Excerpted text>
On Rosy's spreadsheet, there are 2 columns labeled U if you can put the dose for the shot given in those 2 columns as opposed to the far right Comments column, it will be most helpful to those who are reading the spreadsheet.

Now, it looks like you have only 3 days worth of test numbers recorded so far, and all the numbers are during the am cycles. Would it be possible to get some test numbers from the pm cycles? It's almost impossible to know what is going on with numbers from only half days... many cats go lower at night, so with no test numbers, Rosy could be going low in the pm cycles and then bouncing back up higher during the daytime. I don't think that's what is happening, but we don't know because there are no test numbers to prove that theory right or wrong.

Given information>
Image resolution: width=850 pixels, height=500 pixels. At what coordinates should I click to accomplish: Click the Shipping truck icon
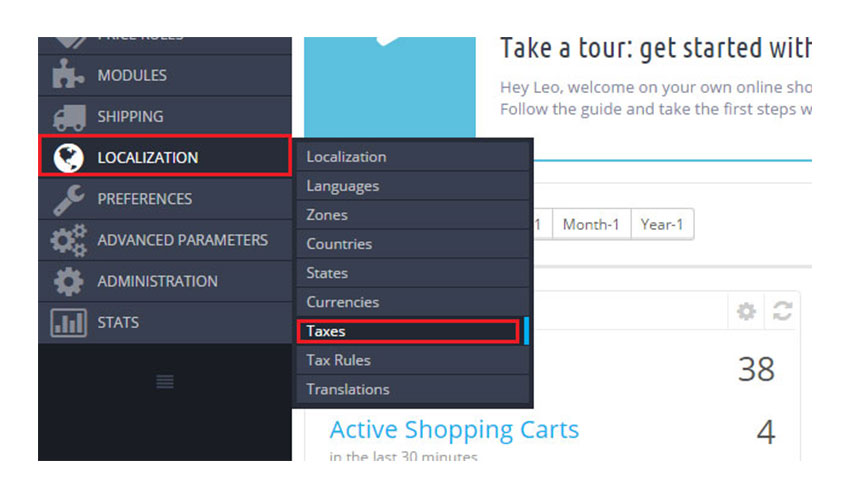68,116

Questions>
1. Answer these about the post on Rosy's spreadsheet above:
(a) How many columns on the spreadsheet are labeled U?
(b) How many days' worth of test numbers does the post say are recorded so far?
(c) According to the post, when do many cats go lower?
2. From the post on Rosy's spreadsheet above, write out the passage from "Now, it looks" up to and including "right or wrong.".

Task-by-task outputs>
1.
(a) 2
(b) 3
(c) At night

2.
Now, it looks like you have only 3 days worth of test numbers recorded so far, and all the numbers are during the am cycles. Would it be possible to get some test numbers from the pm cycles? It's almost impossible to know what is going on with numbers from only half days... many cats go lower at night, so with no test numbers, Rosy could be going low in the pm cycles and then bouncing back up higher during the daytime. I don't think that's what is happening, but we don't know because there are no test numbers to prove that theory right or wrong.